ASSIGNMENT >> Write out the stretch of lines below that begins at the line with "You are a GUI" and ends at the line with "Viewport: 504px width, 436px height.", including both, exactly as given and nothing more.

ENTRIES PROVIDED >>
--------------------------------------------------

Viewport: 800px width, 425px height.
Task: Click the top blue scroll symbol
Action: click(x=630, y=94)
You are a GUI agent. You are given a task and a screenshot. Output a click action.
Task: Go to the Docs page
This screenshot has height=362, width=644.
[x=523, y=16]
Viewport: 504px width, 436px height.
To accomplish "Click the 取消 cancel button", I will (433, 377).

--------------------------------------------------

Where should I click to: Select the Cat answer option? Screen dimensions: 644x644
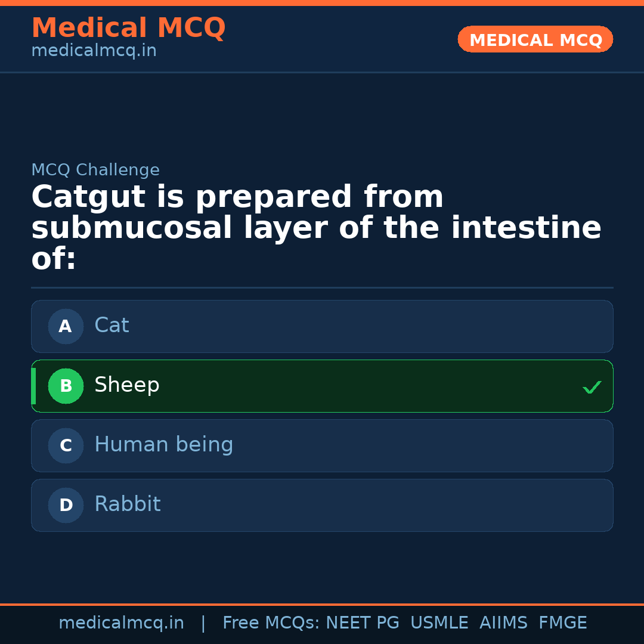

--------------------------------------------------

OUTPUT FOR THIS EXERCISE >>
You are a GUI agent. You are given a task and a screenshot. Output a click action.
Task: Go to the Docs page
This screenshot has height=362, width=644.
[x=523, y=16]
Viewport: 504px width, 436px height.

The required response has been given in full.